— То есть, единственный вариант, при котором удастся не только снять проклятие, но и спасти нынешнюю беременность — это добровольное содействие? — Услышал я в этой тишине собственный голос.

— Все верно, — тетя Маша снова заинтересованно взглянула на меня.

— Значит, будем пробовать.

— Но… — Катька вскинула на меня взгляд. — А если не получится?..

— Если не получится — тогда будем думать о других вариантах, — сурово отрезал Андрей.

И осторожно сжал ее руку.

30/07

— И обязательные процедуры тоже проведи, — велела тетя Маша.

Людмила кивнула, обернулась к Андрею:

— А вы чего сидите? Идемте, идемте. Вашу жену за вас никто не поддержит! Плохо, что сегодня суббота, моей медсестры на месте нет. Хотя нет, хорошо, что сегодня суббота — в будний день старшие полным малым кругом так быстро бы не собрались, сидели бы, нервничали до самого вечера, пока тетки не освободились бы…

Они ушли, и некоторое время еще были слышны заверения Людмилы, что у них в фельдшерско-акушерском пункте все самое лучшее и самое совершенное из возможного, и вообще, волноваться не о чем и бояться тоже нечего — у них в Виноградаре для беременных сделают все возможное.

“И кое-что из невозможного”, — добавил я про себя, и спохватился, что Катя с Андреем ушли, а я, ориентируясь на Червону, отстал.

Дернулся встать из-за стола и догнать своих, но тетя Маша остановила меня изумленным возгласом:

— А ты куда?! Давай руку.

— Зачем? — Напрягся я.

— Зачем? — Насторожилась Червона.

— Да что за разговорчики? — Возмутилась старая гадалка. — Сказано — давай руку! И ты, Ванька, тоже!
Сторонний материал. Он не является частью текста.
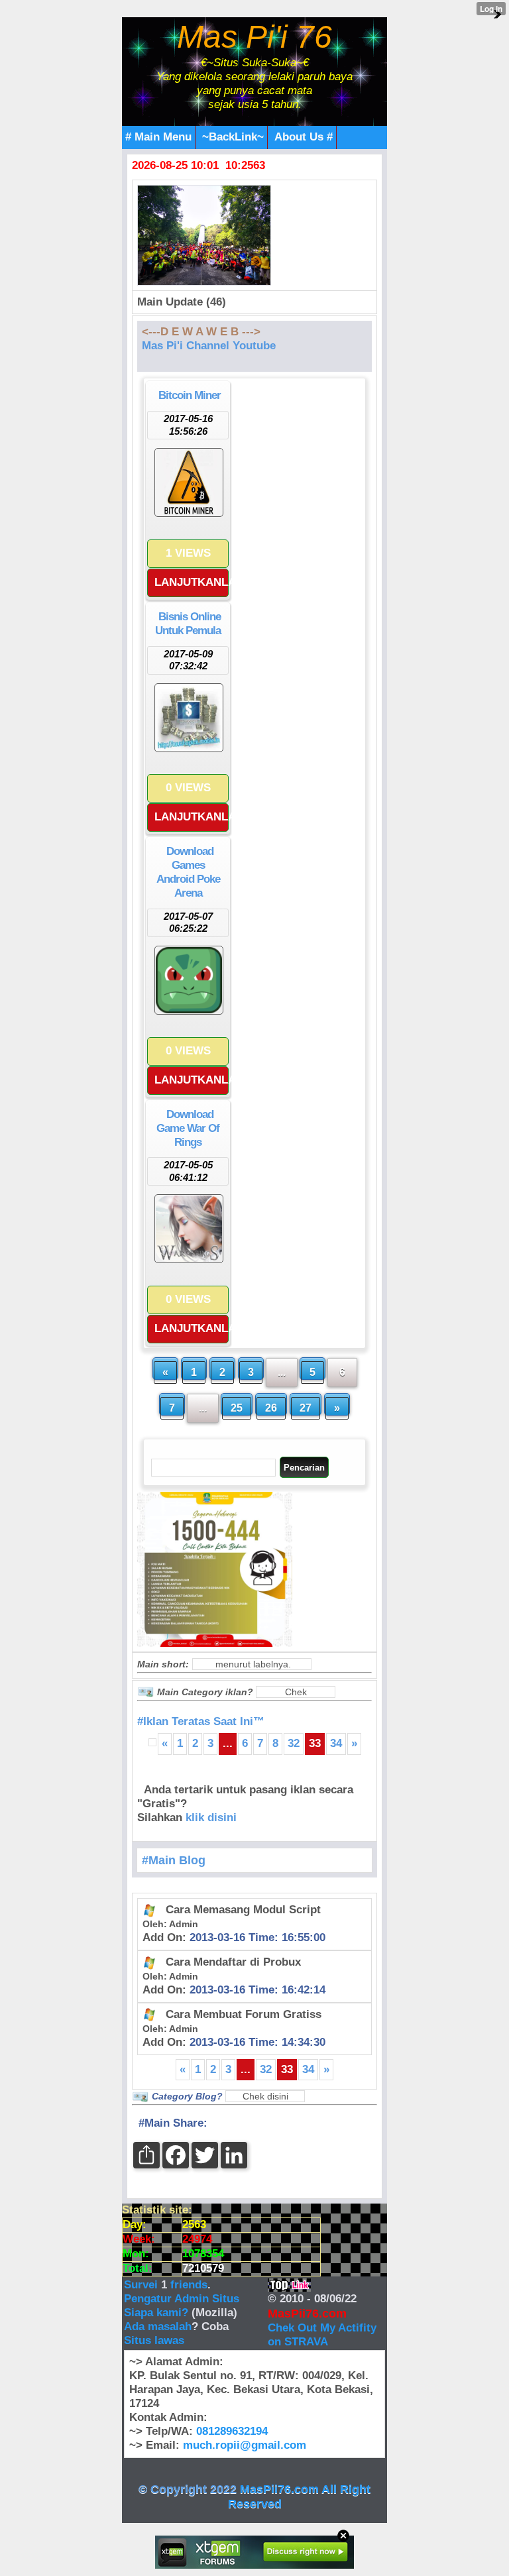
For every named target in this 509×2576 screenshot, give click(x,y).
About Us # (303, 137)
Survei (142, 2284)
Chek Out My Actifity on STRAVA (322, 2335)
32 (294, 1743)
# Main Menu (158, 137)
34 (336, 1743)
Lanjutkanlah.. (191, 582)
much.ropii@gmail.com (244, 2445)
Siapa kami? (156, 2312)
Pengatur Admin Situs (181, 2298)
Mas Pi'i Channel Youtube (209, 345)
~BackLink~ (233, 137)
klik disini (211, 1817)
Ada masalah (158, 2326)
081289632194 (232, 2431)
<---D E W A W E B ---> (201, 331)
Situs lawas (154, 2340)
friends (188, 2284)
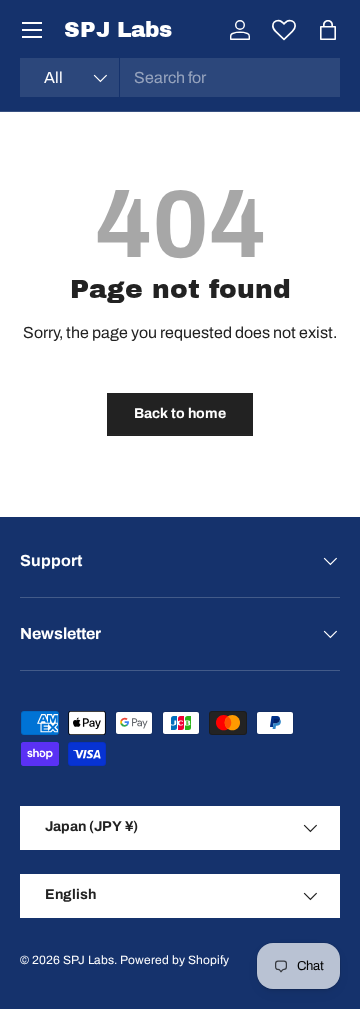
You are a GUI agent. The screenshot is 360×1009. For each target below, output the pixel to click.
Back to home (180, 413)
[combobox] (180, 77)
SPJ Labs (88, 960)
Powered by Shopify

Я,сцепил руки в замок. Подавив желание спрятать руки за спину или, и вовсе, сесть на них — просто на всякий случай.

А Червона взвилась:

— Тетя Маша! Тетя Маша, я вам говорила! Я вам сразу человеческим языком сказала: это не мой мужик! Это сам по себе мужик — при Катерине Теплеевой моральной и силовой поддержкой! Чего вы придумали? Какие вам руки? И вообще, нам пора — мне еще стрелку искать, указатель на проклинательницу клиентам делать, так что, до свидания, спасибо всем за помощь, а мы, пожалуй, пойдем…

— Да погоди ты! — Досадливо поджала губы тетя Маша. — Что за молодежь пошла, слова им не скажи… Не надо ничего искать, есть у меня стрелка, одолжу.. Поскакала она куда-то, вы посмотрите! А обязательные процедуры проводить, а? Забыла?

Червона фыркнула с независимым видом:

— Как будто я сама не провела бы!

У всех без исключения теток лица стали постные, и на них буквально хором читалось: “Знаем мы, как ты бы провела!”

— Вставай, — скомандовала мне тетя Маша.

— Зачем? — Настороженно уточнил я, бросив взгляд в сторону своей спутницы.

Червона молчала, из чего я делал вывод, что опасность мне не угрожает. Вроде бы. Но подчиняться все равно не спешил.

— Ты, милок, не упирайся. — ласково-угрожающе порекомендовала тетка. — Вставай-вставай, вреда тебе в том не будет, может, и хорошего чего получится…

Я посмотрел на Червону. Червона взглянула на меня с укором — мол, чего меня позоришь?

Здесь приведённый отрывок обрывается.